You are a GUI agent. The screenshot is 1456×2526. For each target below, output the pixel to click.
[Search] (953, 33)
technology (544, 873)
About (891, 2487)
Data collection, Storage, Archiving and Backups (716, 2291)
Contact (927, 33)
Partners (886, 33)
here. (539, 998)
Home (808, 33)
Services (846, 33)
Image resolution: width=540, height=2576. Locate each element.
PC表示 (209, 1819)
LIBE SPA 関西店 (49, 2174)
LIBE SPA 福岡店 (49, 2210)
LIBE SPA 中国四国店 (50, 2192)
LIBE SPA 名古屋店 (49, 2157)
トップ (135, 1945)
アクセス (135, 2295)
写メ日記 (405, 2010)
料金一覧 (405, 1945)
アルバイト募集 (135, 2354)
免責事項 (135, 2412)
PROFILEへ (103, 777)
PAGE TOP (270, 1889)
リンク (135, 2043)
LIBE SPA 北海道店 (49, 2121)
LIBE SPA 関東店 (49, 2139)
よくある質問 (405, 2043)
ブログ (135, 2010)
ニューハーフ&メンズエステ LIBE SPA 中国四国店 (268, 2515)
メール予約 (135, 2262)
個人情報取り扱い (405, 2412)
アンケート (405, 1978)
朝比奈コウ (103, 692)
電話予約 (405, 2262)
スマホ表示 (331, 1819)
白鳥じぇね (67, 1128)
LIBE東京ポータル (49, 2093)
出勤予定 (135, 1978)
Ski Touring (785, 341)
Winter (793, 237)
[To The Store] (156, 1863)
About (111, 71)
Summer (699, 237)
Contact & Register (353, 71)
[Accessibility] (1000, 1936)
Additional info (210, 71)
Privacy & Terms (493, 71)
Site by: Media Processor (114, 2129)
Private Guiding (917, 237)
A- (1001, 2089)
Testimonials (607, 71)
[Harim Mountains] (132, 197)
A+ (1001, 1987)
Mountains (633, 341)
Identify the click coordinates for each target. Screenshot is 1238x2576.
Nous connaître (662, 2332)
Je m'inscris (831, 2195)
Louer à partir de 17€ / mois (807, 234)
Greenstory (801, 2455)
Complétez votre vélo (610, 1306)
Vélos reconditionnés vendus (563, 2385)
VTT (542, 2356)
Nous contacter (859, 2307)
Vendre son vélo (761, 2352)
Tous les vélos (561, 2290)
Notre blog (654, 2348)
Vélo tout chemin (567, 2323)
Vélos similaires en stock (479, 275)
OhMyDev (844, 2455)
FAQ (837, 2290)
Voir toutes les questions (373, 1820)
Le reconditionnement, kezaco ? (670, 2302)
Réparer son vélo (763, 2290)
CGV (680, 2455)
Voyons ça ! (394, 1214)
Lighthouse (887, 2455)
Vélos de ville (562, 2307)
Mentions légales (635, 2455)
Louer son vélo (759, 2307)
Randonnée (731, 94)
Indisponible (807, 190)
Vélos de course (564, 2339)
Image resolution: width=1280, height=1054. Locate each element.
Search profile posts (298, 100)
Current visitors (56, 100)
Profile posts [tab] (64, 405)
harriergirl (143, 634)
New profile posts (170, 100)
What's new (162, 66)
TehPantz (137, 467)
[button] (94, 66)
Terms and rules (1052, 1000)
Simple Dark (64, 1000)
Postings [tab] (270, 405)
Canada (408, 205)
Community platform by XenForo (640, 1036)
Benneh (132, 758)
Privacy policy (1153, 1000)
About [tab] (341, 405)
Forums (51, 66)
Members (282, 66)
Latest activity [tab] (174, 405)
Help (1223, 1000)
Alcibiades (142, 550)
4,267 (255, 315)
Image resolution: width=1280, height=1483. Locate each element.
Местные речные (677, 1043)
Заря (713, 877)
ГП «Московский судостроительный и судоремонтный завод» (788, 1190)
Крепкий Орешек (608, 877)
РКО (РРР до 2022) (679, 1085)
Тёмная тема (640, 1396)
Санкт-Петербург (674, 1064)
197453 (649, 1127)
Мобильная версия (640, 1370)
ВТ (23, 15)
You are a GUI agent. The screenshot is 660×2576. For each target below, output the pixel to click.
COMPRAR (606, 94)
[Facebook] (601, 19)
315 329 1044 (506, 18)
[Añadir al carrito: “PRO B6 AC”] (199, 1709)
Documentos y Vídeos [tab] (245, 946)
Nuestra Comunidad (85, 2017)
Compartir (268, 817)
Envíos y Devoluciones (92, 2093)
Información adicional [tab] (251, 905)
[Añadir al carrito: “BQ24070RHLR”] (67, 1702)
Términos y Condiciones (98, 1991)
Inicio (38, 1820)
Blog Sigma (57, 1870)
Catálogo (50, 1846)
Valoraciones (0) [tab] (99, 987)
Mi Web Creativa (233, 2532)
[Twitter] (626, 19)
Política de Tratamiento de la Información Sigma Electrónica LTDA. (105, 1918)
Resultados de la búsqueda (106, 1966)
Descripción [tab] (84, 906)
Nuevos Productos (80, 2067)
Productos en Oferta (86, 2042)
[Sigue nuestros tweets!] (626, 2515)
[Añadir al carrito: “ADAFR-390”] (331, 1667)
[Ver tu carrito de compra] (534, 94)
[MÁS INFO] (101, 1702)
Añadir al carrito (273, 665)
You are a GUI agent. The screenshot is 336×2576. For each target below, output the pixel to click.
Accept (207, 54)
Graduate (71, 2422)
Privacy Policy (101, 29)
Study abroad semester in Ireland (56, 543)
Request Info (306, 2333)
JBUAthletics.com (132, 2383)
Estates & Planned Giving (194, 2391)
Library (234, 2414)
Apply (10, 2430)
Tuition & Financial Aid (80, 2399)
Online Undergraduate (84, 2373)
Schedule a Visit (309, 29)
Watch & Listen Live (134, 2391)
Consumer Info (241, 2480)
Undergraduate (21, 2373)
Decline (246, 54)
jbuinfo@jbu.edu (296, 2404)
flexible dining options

• • • • •

### What you have to do
The whole listing above needs to be written out again exactly.

### Written response
You are a GUI agent. The screenshot is 1456×2526. For each target below, output the pixel to click.
[Search] (953, 33)
technology (544, 873)
About (891, 2487)
Data collection, Storage, Archiving and Backups (716, 2291)
Contact (927, 33)
Partners (886, 33)
here. (539, 998)
Home (808, 33)
Services (846, 33)
Image resolution: width=540, height=2576. Locate each element.
PC表示 (209, 1819)
LIBE SPA 関西店 (49, 2174)
LIBE SPA 福岡店 (49, 2210)
LIBE SPA 中国四国店 (50, 2192)
LIBE SPA 名古屋店 (49, 2157)
トップ (135, 1945)
アクセス (135, 2295)
写メ日記 (405, 2010)
料金一覧 (405, 1945)
アルバイト募集 (135, 2354)
免責事項 (135, 2412)
PROFILEへ (103, 777)
PAGE TOP (270, 1889)
リンク (135, 2043)
LIBE SPA 北海道店 (49, 2121)
LIBE SPA 関東店 (49, 2139)
よくある質問 (405, 2043)
ブログ (135, 2010)
ニューハーフ&メンズエステ LIBE SPA 中国四国店 (268, 2515)
メール予約 (135, 2262)
個人情報取り扱い (405, 2412)
アンケート (405, 1978)
朝比奈コウ (103, 692)
電話予約 (405, 2262)
スマホ表示 (331, 1819)
白鳥じぇね (67, 1128)
LIBE東京ポータル (49, 2093)
出勤予定 (135, 1978)
Ski Touring (785, 341)
Winter (793, 237)
[To The Store] (156, 1863)
About (111, 71)
Summer (699, 237)
Contact & Register (353, 71)
[Accessibility] (1000, 1936)
Additional info (210, 71)
Privacy & Terms (493, 71)
Site by: Media Processor (114, 2129)
Private Guiding (917, 237)
A- (1001, 2089)
Testimonials (607, 71)
[Harim Mountains] (132, 197)
A+ (1001, 1987)
Mountains (633, 341)
Identify the click coordinates for each target. Screenshot is 1238x2576.
Nous connaître (662, 2332)
Je m'inscris (831, 2195)
Louer à partir de 17€ / mois (807, 234)
Greenstory (801, 2455)
Complétez votre vélo (610, 1306)
Vélos reconditionnés vendus (563, 2385)
VTT (542, 2356)
Nous contacter (859, 2307)
Vendre son vélo (761, 2352)
Tous les vélos (561, 2290)
Notre blog (654, 2348)
Vélo tout chemin (567, 2323)
Vélos similaires en stock (479, 275)
OhMyDev (844, 2455)
FAQ (837, 2290)
Voir toutes les questions (373, 1820)
Le reconditionnement, kezaco ? (670, 2302)
Réparer son vélo (763, 2290)
CGV (680, 2455)
Voyons ça ! (394, 1214)
Lighthouse (887, 2455)
Vélos de ville (562, 2307)
Mentions légales (635, 2455)
Louer son vélo (759, 2307)
Randonnée (731, 94)
Indisponible (807, 190)
Vélos de course (564, 2339)
Image resolution: width=1280, height=1054. Locate each element.
Search profile posts (298, 100)
Current visitors (56, 100)
Profile posts [tab] (64, 405)
harriergirl (143, 634)
New profile posts (170, 100)
What's new (162, 66)
TehPantz (137, 467)
[button] (94, 66)
Terms and rules (1052, 1000)
Simple Dark (64, 1000)
Postings [tab] (270, 405)
Canada (408, 205)
Community platform by XenForo (640, 1036)
Benneh (132, 758)
Privacy policy (1153, 1000)
About [tab] (341, 405)
Forums (51, 66)
Members (282, 66)
Latest activity [tab] (174, 405)
Help (1223, 1000)
Alcibiades (142, 550)
4,267 (255, 315)
Image resolution: width=1280, height=1483. Locate each element.
Местные речные (677, 1043)
Заря (713, 877)
ГП «Московский судостроительный и судоремонтный завод» (788, 1190)
Крепкий Орешек (608, 877)
РКО (РРР до 2022) (679, 1085)
Тёмная тема (640, 1396)
Санкт-Петербург (674, 1064)
197453 (649, 1127)
Мобильная версия (640, 1370)
ВТ (23, 15)
You are a GUI agent. The screenshot is 660×2576. For each target below, output the pixel to click.
COMPRAR (606, 94)
[Facebook] (601, 19)
315 329 1044 (506, 18)
[Añadir al carrito: “PRO B6 AC”] (199, 1709)
Documentos y Vídeos [tab] (245, 946)
Nuestra Comunidad (85, 2017)
Compartir (268, 817)
Envíos y Devoluciones (92, 2093)
Información adicional [tab] (251, 905)
[Añadir al carrito: “BQ24070RHLR”] (67, 1702)
Términos y Condiciones (98, 1991)
Inicio (38, 1820)
Blog Sigma (57, 1870)
Catálogo (50, 1846)
Valoraciones (0) [tab] (99, 987)
Mi Web Creativa (233, 2532)
[Twitter] (626, 19)
Política de Tratamiento de la Información Sigma Electrónica LTDA. (105, 1918)
Resultados de la búsqueda (106, 1966)
Descripción [tab] (84, 906)
Nuevos Productos (80, 2067)
Productos en Oferta (86, 2042)
[Sigue nuestros tweets!] (626, 2515)
[Añadir al carrito: “ADAFR-390”] (331, 1667)
[Ver tu carrito de compra] (534, 94)
[MÁS INFO] (101, 1702)
Añadir al carrito (273, 665)
You are a GUI agent. The screenshot is 336×2576. For each target below, output the pixel to click.
Accept (207, 54)
Graduate (71, 2422)
Privacy Policy (101, 29)
Study abroad semester in Ireland (56, 543)
Request Info (306, 2333)
JBUAthletics.com (132, 2383)
Estates & Planned Giving (194, 2391)
Library (234, 2414)
Apply (10, 2430)
Tuition & Financial Aid (80, 2399)
Online Undergraduate (84, 2373)
Schedule a Visit (309, 29)
Watch & Listen Live (134, 2391)
Consumer Info (241, 2480)
Undergraduate (21, 2373)
Decline (246, 54)
jbuinfo@jbu.edu (296, 2404)
flexible dining options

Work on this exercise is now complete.